In the notes on computer security below, which two mechanisms are listed for integrity?

→ **Excerpt provided**:
::::::::

3 Pillars of Computer Security

  • Confidentiality,
  • Integrity
  • Availability

Sometimes we also use CAID, DICP or DICPA in French Availability, Integrity, Confidentiality, Proof

Plus 2

  • Authenticity (or Proof)
  • Non-repudiation

Confidentiality

Only authorized individuals should have access to the information intended for them (notions of rights or permissions). Any undesirable access must be prevented.

Associated Mechanisms:

  • Rights management (directories, roles, etc.)
  • Cryptography

We talk more about encryption.

Integrity

Data must be as expected and must not be altered accidentally, unlawfully, or maliciously.

Associated Mechanisms:

  • Digital signature
  • Checksum

Digital signature: Ensures the integrity of a document, i.e., ensures that the document has not been altered between its signing and its consultation; authenticates its author, i.e., ensures the identity of the signing person. Checksum: Parity bit.

Availability

Access to the information system’s resources must be permanent and flawless during the planned usage periods.

Associated Mechanisms:

  • Server redundancy
  • Virtualization
  • Containerization

Backup Talk about deployment beforehand.

Traceability

Ensures that accesses and access attempts to the considered elements are traced and that these traces are preserved and usable.

Associated Mechanism:

  • Logging

Logs (better than prints) Project 2024-2025

Authentication

Users must prove their identity by responding to a “challenge.”

Associated Mechanisms:

  • Weak authentication (identifier, password)
  • Strong authentication (biometric data, multi-factor)

Non-repudiation

No user should be able to dispute the operations they have performed within the scope of their authorized actions, and no third party should be able to attribute the actions of one user to another.

Associated Mechanisms:

  • Traceability
  • Authentication
  • Integrity

It wasn’t me But it’s your name! Don’t leave your sessions open during breaks (CTRL + ALT + F12)

Computer Security Vulnerabilities

Too Many Vulnerabilities!!!

  • Low-level physical vulnerabilities
  • High-level physical vulnerabilities
  • SQL Injection
  • Data injection
  • XSS Vulnerability
  • Code execution
  • Low-level physical vulnerabilities: power outage, server room flooding
  • High-level physical vulnerabilities: physical access to a machine

What Should You Be Wary Of?

Your users

Example of Vulnerabilities: SQL Injections

Source: https://xkcd.com/

SQL Injection

Involves entering SQL to execute a different query than intended.

Problems:

  • Confidentiality
  • Authentication
  • Integrity
  • Availability

Example: Authenticating Without a Password

Authentication query

SELECT *
  FROM user
 WHERE name = 'input_name'
   AND password = 'input_password';
NoteYou Enter
  • Gennysson
  • awesome_password
SELECT *
  FROM user
 WHERE name = 'Gennysson'
   AND password = 'awesome_password';

If your cursor.execute contains this code

Example: Authenticating Without a Password

SELECT *
  FROM user
 WHERE name = 'input_name'
   AND password = 'input_password';
WarningYou Enter
  • Gennysson
  • ' OR 1=1; --
SELECT *
  FROM user
 WHERE name = 'Gennysson'
   AND password = '' OR 1=1; --';

Example: Deleting a Table

SELECT *
  FROM user
 WHERE name = 'input_name'
   AND password = 'input_password';
WarningYou Enter
  • Gennysson
  • '; DROP TABLE user CASCADE; --
SELECT *
  FROM user
 WHERE name='Gennysson'
   AND password=''; DROP TABLE user CASCADE; --;

How to Protect Yourself?

::::::::

→ **Data excerpt**:
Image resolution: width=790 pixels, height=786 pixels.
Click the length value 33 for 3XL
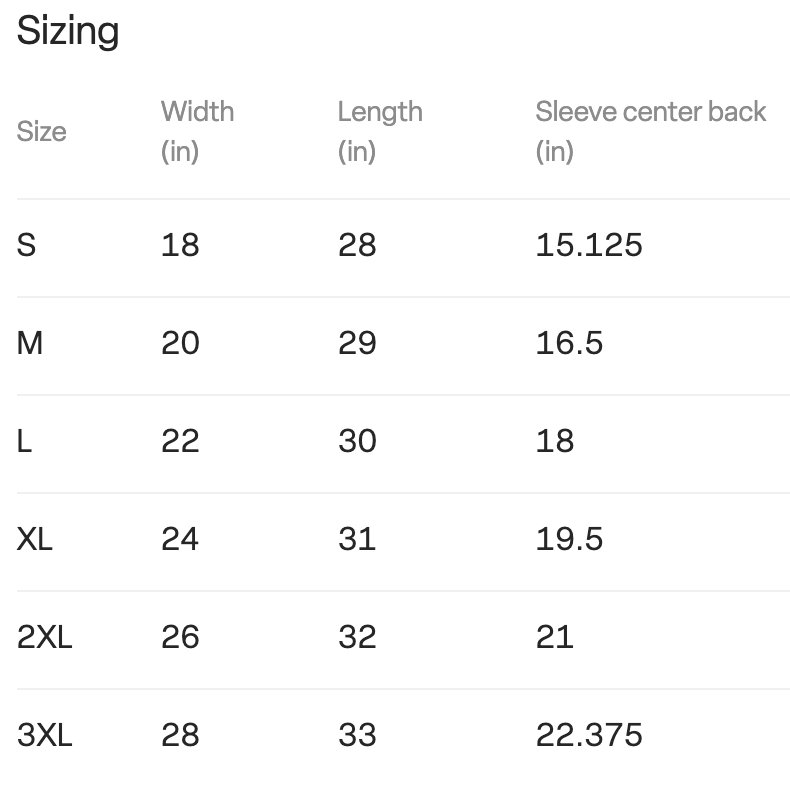(x=357, y=735)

::::::::

→ **Full output**:
Digital signature and checksum.